Kamaleswar offers small sidebars of Bhuto’s tremendous popularity through discussion among “intellectuals”, the tremendous coverage by the media, books published on Bhuto, a statue of Bhuto installed somewhere, and the running reportage on his “performance surviving only on water”. He comes to believe that he is an artist and boasts about it. One gets also a fleeting glimpse of an airplane with Bhuto’s face painted across its body!
Ritwick Chakraborty shines as Bhuto prepped up for the ‘show’ after a routine of beauty treatments at a neighbouring parlour and steps into the circular cage with false eyebrows (like Salvador Dali’s moustache?) painted above his natural ones, clad in a pair of red pedal pushers. He does very well. Biswanath Basu as Ghana is as loud, as high-pitched and as media-savvy as he must be although he sometimes appears to be too much in the face. Priyanka Mandal as the unnamed journalist enriches her performance with her silences, her quiet looks and her worries about Bhuto’s declining health. The only moment when Bhuto might be tempted is when his widowed mother walks in to offer him his favourite coconut sweets. Bhuto declines saying he cannot cheat, he is an artist!
The cinematography sticks to blues and greys perhaps to focus on the ‘greys’ in the subject and the content. The very subtle and low-key music keeps time with the changing moods of the story while the art direction appears to be a bit clumsy and could have been more sophisticated. The lights go off suddenly, the music stops but the electronic clock on the wall keeps on beating time by the nano-second. The security guards who sit on the steps of the gallery have disappeared.

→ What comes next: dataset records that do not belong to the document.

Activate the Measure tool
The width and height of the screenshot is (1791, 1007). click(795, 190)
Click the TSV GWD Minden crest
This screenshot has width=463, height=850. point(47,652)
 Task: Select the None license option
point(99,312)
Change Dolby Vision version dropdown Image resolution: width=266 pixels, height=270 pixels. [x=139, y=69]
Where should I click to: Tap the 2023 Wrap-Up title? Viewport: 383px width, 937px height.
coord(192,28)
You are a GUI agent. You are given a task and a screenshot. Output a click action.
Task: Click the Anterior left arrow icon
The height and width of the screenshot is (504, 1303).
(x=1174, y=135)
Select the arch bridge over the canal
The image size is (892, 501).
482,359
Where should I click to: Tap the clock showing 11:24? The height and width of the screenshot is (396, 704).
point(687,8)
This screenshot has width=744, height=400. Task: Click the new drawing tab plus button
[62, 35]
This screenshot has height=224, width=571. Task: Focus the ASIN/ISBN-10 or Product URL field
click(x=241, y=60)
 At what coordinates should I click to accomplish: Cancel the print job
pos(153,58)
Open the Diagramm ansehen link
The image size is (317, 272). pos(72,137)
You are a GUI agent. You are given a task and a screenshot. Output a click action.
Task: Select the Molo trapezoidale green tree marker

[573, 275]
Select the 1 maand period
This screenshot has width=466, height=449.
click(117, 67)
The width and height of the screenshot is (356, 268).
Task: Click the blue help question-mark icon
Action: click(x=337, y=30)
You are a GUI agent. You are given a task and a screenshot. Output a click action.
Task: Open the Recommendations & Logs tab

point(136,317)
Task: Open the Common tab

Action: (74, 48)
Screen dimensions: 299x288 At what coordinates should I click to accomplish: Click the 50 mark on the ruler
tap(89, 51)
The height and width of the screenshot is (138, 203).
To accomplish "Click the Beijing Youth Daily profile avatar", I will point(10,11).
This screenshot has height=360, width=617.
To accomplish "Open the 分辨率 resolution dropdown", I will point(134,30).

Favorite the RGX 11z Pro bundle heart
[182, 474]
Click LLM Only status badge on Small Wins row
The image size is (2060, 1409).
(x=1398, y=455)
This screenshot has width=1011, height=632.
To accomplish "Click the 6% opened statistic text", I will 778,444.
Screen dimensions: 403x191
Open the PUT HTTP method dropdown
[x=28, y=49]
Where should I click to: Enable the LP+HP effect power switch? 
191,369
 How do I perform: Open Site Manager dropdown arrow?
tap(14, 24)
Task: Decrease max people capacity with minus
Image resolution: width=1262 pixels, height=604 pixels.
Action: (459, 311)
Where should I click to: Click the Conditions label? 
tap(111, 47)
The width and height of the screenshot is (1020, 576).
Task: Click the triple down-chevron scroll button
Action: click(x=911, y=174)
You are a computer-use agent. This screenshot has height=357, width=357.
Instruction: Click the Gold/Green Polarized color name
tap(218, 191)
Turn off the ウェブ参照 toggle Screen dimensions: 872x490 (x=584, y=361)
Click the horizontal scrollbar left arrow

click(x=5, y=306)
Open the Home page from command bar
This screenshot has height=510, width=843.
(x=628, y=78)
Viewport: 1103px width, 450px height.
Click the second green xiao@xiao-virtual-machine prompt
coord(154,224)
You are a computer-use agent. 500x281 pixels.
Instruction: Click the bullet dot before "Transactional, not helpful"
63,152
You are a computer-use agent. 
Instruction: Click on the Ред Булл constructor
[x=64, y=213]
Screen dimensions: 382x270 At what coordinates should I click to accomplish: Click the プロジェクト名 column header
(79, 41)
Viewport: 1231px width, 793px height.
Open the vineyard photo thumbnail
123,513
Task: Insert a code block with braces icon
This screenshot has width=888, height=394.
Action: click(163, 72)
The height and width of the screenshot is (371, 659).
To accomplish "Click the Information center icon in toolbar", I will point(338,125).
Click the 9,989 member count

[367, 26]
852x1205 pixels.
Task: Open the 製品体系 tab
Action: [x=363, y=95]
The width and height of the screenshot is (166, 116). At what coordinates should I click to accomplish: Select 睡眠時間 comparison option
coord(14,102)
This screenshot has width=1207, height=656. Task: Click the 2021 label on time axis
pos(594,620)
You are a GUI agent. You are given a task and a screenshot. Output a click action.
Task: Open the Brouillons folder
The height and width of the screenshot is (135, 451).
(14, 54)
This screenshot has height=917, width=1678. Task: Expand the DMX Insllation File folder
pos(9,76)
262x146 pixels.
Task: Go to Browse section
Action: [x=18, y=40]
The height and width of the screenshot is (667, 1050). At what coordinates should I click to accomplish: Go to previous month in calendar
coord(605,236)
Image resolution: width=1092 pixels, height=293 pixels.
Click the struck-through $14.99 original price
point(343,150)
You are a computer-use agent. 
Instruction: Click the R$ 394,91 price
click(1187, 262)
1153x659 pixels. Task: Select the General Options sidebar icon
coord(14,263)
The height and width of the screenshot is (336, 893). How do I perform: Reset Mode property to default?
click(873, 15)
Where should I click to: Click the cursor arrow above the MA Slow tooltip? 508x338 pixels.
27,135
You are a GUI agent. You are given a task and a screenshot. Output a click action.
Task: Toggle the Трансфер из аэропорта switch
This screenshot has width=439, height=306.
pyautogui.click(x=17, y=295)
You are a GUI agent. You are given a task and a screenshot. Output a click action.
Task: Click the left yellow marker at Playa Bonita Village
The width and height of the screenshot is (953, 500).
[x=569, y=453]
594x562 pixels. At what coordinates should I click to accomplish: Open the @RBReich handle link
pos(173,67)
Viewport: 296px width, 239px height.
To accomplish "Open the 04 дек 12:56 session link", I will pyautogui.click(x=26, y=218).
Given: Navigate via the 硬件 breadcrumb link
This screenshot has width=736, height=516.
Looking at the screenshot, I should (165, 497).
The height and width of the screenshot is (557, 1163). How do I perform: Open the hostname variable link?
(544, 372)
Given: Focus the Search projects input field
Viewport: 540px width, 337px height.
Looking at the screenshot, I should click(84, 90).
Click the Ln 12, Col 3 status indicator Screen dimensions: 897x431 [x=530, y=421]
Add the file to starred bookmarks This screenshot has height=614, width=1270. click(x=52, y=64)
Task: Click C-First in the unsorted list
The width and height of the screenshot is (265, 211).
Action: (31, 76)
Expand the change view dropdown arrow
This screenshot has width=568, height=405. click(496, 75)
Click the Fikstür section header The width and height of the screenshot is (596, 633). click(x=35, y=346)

The film is an incisive and powerful indictment on how both hunger and a hunger artist can be converted into marketable objects for sale, very relevant in our completely materialistic world. But it could have been a better product with more polished production design and some more running time.
Watch it on YouTube. It is produced by Fatfish Entertainment and is presented by Pritam Choudhury. The film has already been screened at several film festivals across the Indian map.